# 20 cc engine



## mungalhead (Jul 6, 2017)

Hi Folks
I am looking for plans / kits for a 20cc or greater 4 stroke engine this (I hope) would power a quarter scale Sopwith Pup. any ideas on where I might get plans or kit would be greatly appreciated.
Regards
Alan


----------



## WOB (Jul 6, 2017)

What about this? http://www.hemingwaykits.com/acatalog/Aero_Twin.html    Increase the bore to 1.0" and you have 22.5 cc.

WOB


----------



## mungalhead (Jul 6, 2017)

Thanks WOB
Is this modification all that would just be required ? 

Regards
Alan


----------



## deverett (Jul 6, 2017)

If you want a real scale model, you need a real scale engine.  So how about a 1/4 scale Clerget rotary?  Drawings are available, but not sure where, but http://www.modelenginenews.org/ed.2008.03.html#t3  would be a good place to start.
Mind you, the plane might be a bit tricky to fly with it!

Dave
The Emerald Isle


----------



## WOB (Jul 6, 2017)

There will likely be a need to slightly increase the combustion chamber volume to keep the compression ratio from going up excessively.  An increase in CR will increase power in a spark ignition(gasoline) engine.   For glow plug ignition( methanol), a CR of about 8:1 is needed to keep ignition timing in the desired zone.  Also, the cylinder liner OD might need to be increased slightly if the bore size is increased, but I have not seen the plans.  Obviously, the head gasket sealing surface will need to accommodate the new bore size.
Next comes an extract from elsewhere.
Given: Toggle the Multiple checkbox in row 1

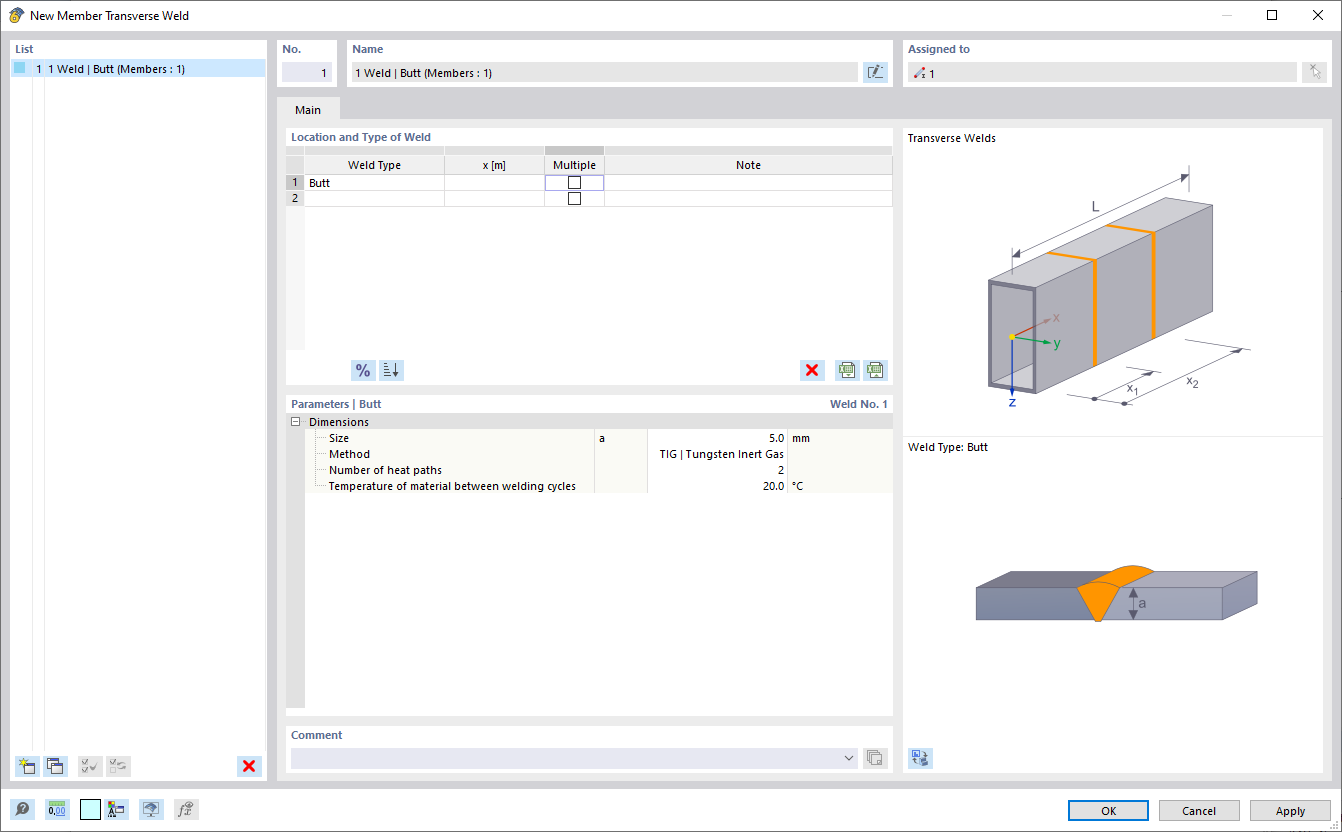Looking at the screenshot, I should tap(574, 182).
In principle, any small engine design can be scaled up or down as desired if proper attention is paid to the critical dimensions.

WOB


----------



## mungalhead (Jul 7, 2017)

Excellent chaps, many thanks,

I have dealt with Hemmingway before and found their kits excellent so will give serious consideration to Aero Twin


----------